• **Task to carry out**
A word-for-word copy of the lines from the one holding "Open the 运动概要 house icon" through the final line of the records below is the only output asked for.

[Dataset entries]
━━━━━━━━━━━━━━━━
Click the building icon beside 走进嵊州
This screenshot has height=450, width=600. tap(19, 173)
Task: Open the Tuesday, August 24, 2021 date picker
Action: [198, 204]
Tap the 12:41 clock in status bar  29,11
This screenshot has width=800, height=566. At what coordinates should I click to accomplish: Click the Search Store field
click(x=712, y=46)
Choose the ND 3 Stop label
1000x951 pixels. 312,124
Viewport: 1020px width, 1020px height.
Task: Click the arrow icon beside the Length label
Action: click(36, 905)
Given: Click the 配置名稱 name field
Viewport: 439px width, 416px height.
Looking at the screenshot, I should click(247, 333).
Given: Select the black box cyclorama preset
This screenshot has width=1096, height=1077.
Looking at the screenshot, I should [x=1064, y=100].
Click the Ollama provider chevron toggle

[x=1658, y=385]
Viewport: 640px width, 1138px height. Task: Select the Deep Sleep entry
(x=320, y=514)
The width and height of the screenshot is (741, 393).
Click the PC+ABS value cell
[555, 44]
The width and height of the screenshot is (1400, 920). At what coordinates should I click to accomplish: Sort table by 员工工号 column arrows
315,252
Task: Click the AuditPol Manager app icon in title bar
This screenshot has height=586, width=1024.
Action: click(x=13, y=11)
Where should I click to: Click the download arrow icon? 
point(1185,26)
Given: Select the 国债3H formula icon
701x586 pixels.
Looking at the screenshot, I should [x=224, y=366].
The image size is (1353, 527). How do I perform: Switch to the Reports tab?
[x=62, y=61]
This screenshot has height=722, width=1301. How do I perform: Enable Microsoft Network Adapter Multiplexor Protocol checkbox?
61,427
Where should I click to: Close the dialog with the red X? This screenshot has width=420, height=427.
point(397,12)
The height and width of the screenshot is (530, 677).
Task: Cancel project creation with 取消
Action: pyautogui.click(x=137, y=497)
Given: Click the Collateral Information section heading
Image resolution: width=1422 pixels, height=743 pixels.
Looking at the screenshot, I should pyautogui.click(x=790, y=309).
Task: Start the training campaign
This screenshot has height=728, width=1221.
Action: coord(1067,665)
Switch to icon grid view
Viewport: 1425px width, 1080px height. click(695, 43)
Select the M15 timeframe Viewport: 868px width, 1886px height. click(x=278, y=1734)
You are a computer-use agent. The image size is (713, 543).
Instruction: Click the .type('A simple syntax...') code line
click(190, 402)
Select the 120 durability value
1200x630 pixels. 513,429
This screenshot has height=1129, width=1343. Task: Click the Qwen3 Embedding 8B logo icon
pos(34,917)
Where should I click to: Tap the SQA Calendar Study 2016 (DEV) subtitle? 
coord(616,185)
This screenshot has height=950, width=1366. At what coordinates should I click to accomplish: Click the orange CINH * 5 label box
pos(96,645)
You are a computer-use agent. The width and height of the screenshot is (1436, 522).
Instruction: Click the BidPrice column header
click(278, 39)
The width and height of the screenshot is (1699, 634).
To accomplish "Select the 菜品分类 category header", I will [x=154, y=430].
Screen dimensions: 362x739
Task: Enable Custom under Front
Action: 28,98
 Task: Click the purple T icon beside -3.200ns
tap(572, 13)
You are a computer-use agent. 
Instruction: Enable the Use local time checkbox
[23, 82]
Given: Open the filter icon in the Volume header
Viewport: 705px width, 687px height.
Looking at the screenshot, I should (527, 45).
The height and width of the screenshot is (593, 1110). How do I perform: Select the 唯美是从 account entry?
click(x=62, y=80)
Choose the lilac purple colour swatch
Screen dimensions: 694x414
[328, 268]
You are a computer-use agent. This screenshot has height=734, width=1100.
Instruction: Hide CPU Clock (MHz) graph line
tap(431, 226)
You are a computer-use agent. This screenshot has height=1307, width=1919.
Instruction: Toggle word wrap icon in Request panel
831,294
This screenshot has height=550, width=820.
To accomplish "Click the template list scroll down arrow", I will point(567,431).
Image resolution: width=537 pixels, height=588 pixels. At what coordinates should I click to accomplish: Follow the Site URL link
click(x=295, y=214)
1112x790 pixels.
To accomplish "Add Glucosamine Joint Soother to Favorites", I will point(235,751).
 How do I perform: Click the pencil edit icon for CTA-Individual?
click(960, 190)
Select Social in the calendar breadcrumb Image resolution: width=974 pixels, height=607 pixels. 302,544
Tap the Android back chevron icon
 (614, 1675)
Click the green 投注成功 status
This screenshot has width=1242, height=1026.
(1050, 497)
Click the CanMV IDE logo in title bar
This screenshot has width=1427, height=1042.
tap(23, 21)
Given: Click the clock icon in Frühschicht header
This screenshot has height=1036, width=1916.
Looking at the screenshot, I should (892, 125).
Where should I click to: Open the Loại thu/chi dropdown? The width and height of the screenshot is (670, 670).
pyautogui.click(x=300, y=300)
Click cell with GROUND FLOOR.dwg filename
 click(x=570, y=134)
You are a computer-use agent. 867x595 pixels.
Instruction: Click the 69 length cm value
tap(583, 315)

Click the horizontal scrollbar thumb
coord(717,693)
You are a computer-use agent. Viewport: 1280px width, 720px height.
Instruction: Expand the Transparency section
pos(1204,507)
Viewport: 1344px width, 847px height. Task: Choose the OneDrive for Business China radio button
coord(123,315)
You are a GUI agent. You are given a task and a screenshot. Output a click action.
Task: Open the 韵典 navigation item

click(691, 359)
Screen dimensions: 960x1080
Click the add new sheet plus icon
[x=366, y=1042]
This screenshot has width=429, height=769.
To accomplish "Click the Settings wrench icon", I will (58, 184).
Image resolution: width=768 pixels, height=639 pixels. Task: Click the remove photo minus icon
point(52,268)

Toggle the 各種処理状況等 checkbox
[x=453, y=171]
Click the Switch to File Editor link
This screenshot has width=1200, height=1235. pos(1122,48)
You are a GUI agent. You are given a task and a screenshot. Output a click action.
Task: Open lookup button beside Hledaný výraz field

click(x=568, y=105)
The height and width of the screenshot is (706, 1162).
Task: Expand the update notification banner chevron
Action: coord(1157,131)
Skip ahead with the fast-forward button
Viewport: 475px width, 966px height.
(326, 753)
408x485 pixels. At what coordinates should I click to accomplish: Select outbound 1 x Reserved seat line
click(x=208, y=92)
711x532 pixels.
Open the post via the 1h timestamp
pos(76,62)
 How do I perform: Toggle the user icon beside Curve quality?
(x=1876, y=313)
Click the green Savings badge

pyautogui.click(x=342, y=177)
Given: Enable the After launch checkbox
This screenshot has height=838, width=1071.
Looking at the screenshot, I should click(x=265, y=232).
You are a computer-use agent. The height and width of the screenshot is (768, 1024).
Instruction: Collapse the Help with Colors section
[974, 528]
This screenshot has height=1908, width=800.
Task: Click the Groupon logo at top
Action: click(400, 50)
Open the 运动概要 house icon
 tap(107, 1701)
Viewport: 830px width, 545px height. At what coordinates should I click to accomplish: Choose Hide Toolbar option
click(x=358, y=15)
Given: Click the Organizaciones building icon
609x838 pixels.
━━━━━━━━━━━━━━━━
• **Answer section**
Open the 运动概要 house icon
 tap(107, 1701)
Viewport: 830px width, 545px height. At what coordinates should I click to accomplish: Choose Hide Toolbar option
click(x=358, y=15)
Given: Click the Organizaciones building icon
609x838 pixels.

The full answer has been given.